Emigrazione e futuro di Tuvalu
Quando tutte le altre opzioni sembrano esaurite, l’emigrazione diventa una possibilità. Lasciare il paese come rifugiato climatico dovrebbe essere considerato un’“ultima risorsa”, secondo il governo e l’ex primo ministro Enele Sopoaga. Tuttavia, quando l’Australia ha avviato un programma per concedere a fino a 280 tuvaluani il diritto di vivere e lavorare nel paese sotto una nuova iniziativa di “visto climatico”, più della metà dei cittadini ha presentato domanda. Ogni anno, vengono rilasciati alcuni centinaia di visti in più da Nuova Zelanda e Australia, ma secondo le stime, ci vorrebbero più di 30 anni per evacuare l’intera popolazione, e nel frattempo, l’intera capitale potrebbe trovarsi sott’acqua. Ma Tuvalu scomparirà davvero? Non se i suoi abitanti hanno voce in capitolo. La lotta per la sopravvivenza di Tuvalu è una questione di giustizia climatica e richiede un’azione collettiva a livello globale.
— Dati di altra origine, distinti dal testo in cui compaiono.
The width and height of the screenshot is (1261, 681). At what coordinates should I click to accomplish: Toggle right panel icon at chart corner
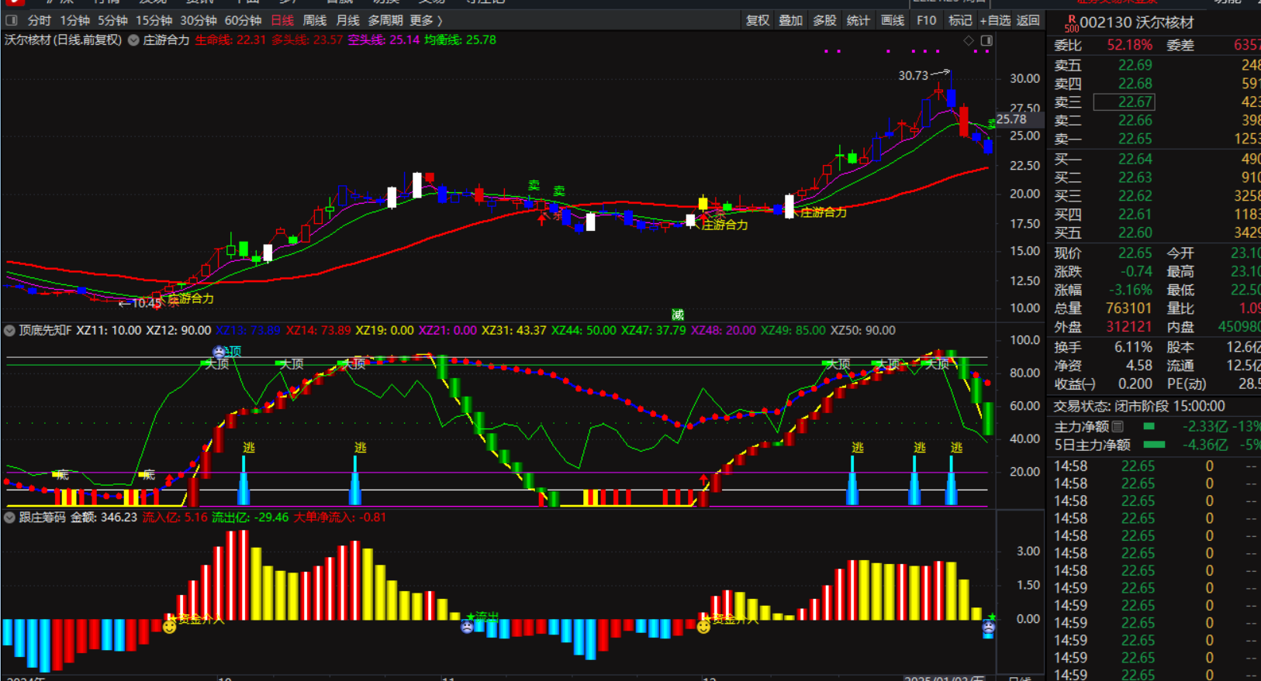986,40
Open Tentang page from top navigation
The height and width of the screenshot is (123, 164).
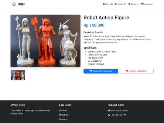pyautogui.click(x=133, y=4)
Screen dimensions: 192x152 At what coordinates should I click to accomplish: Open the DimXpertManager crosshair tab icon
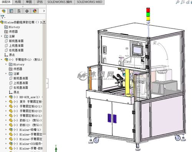27,11
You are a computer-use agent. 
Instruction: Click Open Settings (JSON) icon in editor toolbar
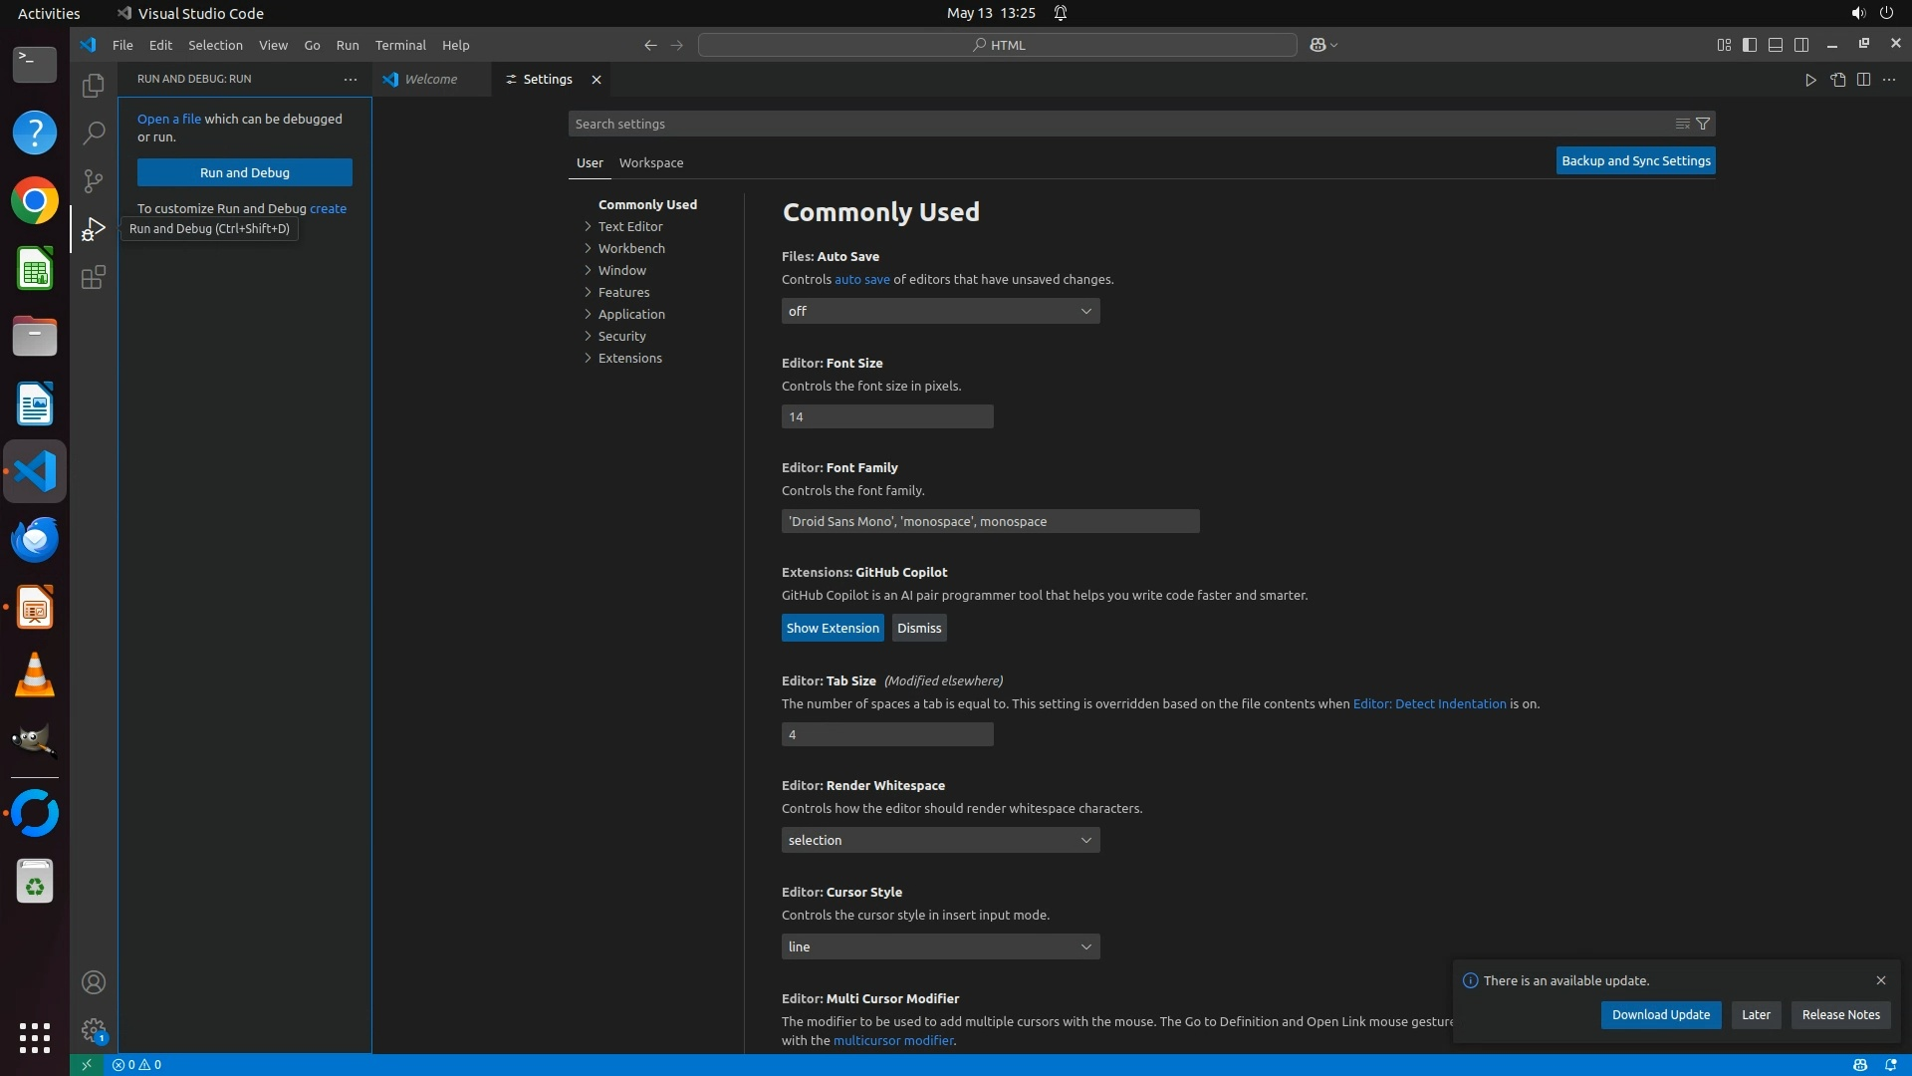pos(1837,80)
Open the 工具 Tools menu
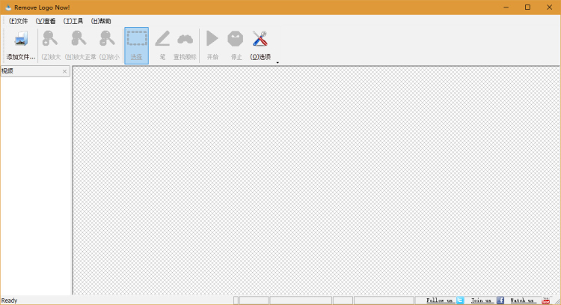 click(73, 21)
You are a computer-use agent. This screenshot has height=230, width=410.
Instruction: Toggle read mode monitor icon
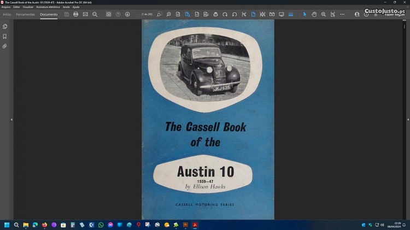[x=282, y=14]
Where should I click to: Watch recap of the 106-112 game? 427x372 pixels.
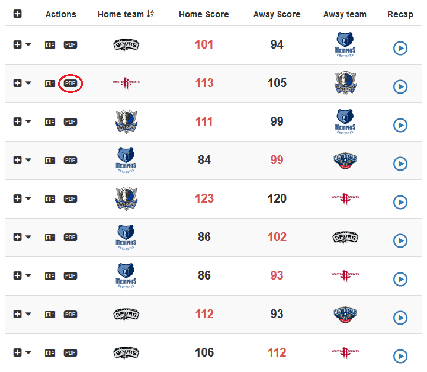(400, 357)
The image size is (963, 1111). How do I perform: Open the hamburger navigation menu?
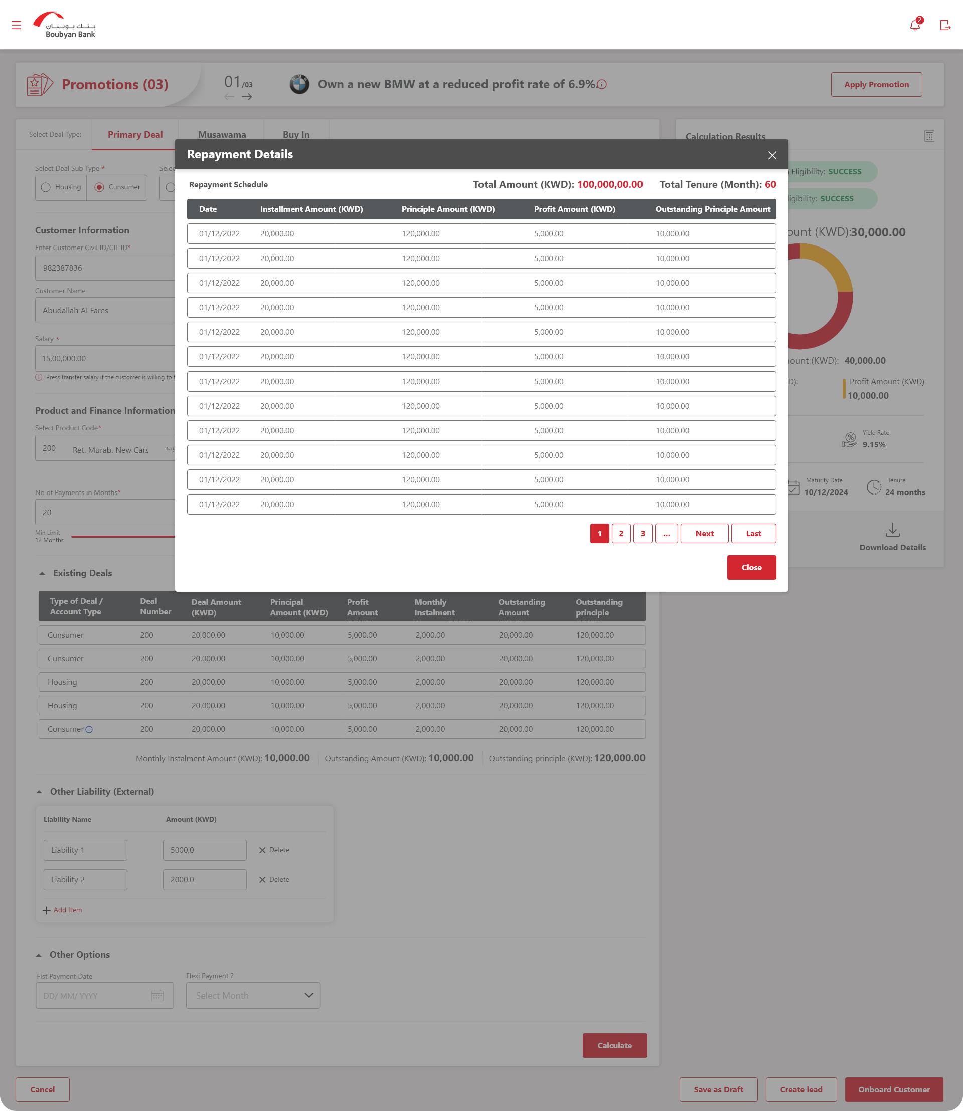click(x=16, y=25)
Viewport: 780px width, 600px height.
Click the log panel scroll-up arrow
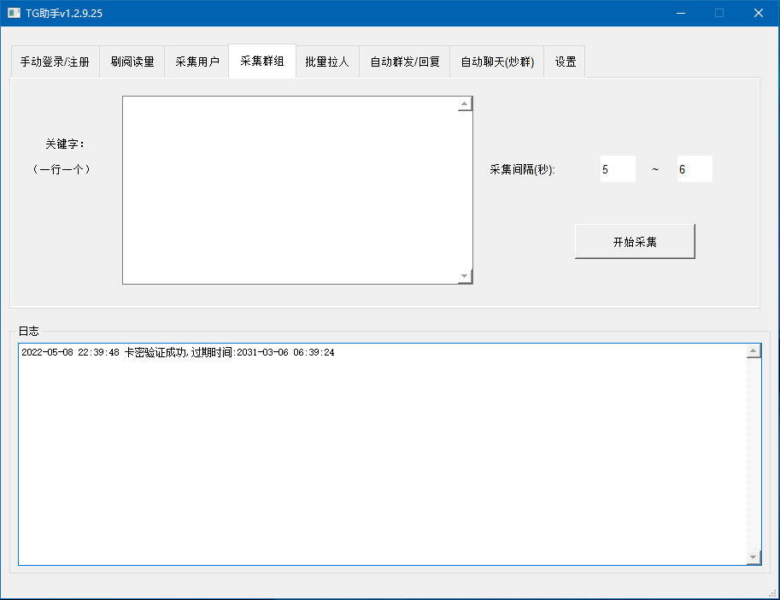753,351
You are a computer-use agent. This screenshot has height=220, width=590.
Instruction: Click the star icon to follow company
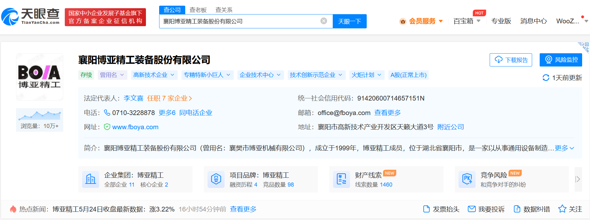tap(562, 209)
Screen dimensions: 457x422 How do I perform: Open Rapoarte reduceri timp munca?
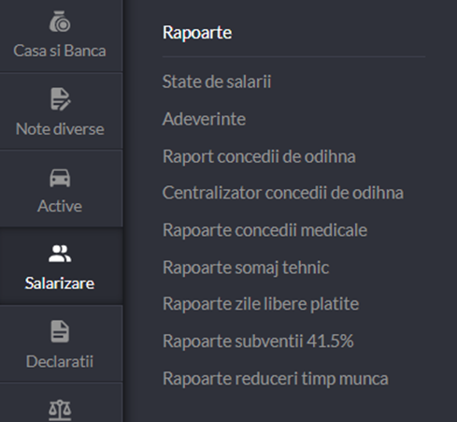pos(276,379)
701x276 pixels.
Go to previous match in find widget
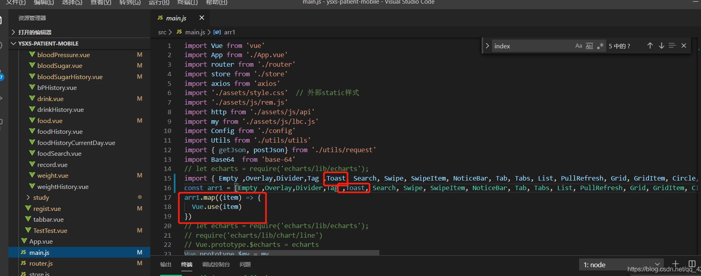tap(650, 46)
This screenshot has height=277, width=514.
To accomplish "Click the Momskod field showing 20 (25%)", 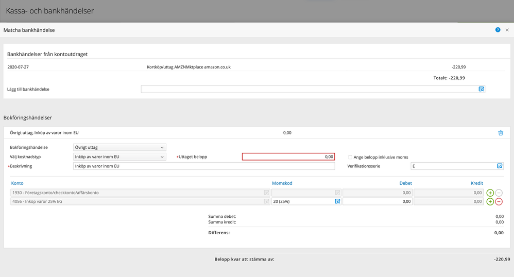I will pos(302,201).
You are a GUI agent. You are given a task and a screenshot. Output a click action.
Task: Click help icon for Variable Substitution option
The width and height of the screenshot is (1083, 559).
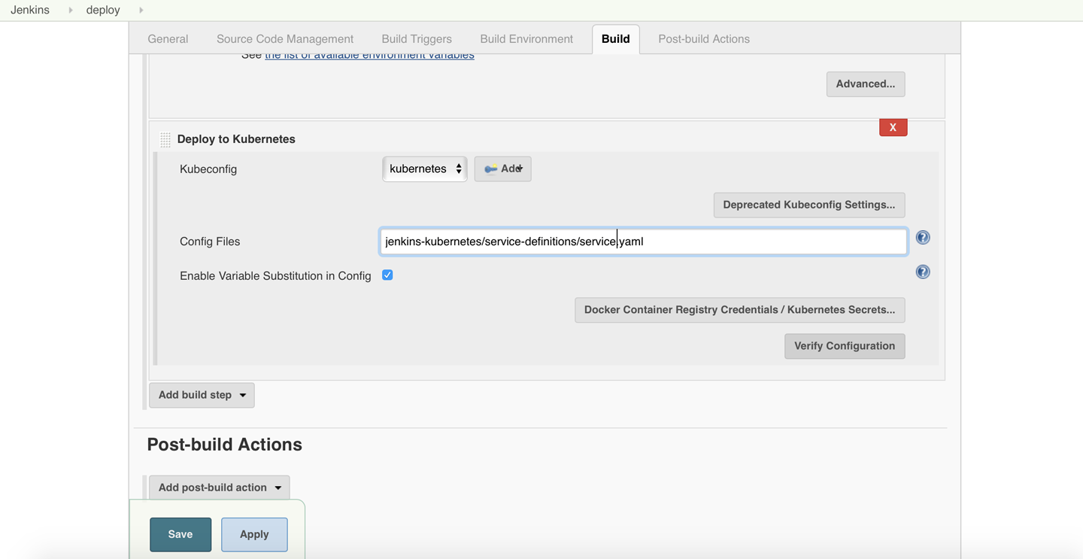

Il futuro digitale di Tuvalu
Tuvalu è conosciuta come il paese meno visitato al mondo, e il suo picco turistico sembra essere stato nel 2019, quando 3.600 persone l’hanno visitata. Tuttavia, pensare che, una volta inghiottita dal mare, la cultura e l’identità di Tuvalu scompariranno è un errore. “Mentre la nostra terra scompare, non abbiamo altra scelta che diventare la prima nazione digitale del mondo”, ha dichiarato Kofe, deputato di Tuvalu e Inviato Speciale per il Future Now Project, nel 2022. “La nostra terra, il nostro oceano, la nostra cultura sono i beni più preziosi del nostro popolo e, per proteggerli da qualsiasi danno, li trasferiremo nel cloud”. A tal fine, il paese ha completato scansioni 3D dettagliate di tutte le 124 isole che compongono il suo territorio, con l’intento di ricrearle digitalmente. La costituzione è stata aggiornata per garantire che i confini e la sovranità tuvaluana rimangano permanenti, indipendentemente dagli effetti dei cambiamenti climatici. Anche canzoni, storie e danze sono state digitalizzate, creando un archivio progettato per preservare l’anima stessa di Tuvalu. Il Tuvalu del futuro potrebbe quindi esistere all’interno di un visore di realtà virtuale, un’entità digitale per la quale la cittadinanza è reale, ma non più fisica.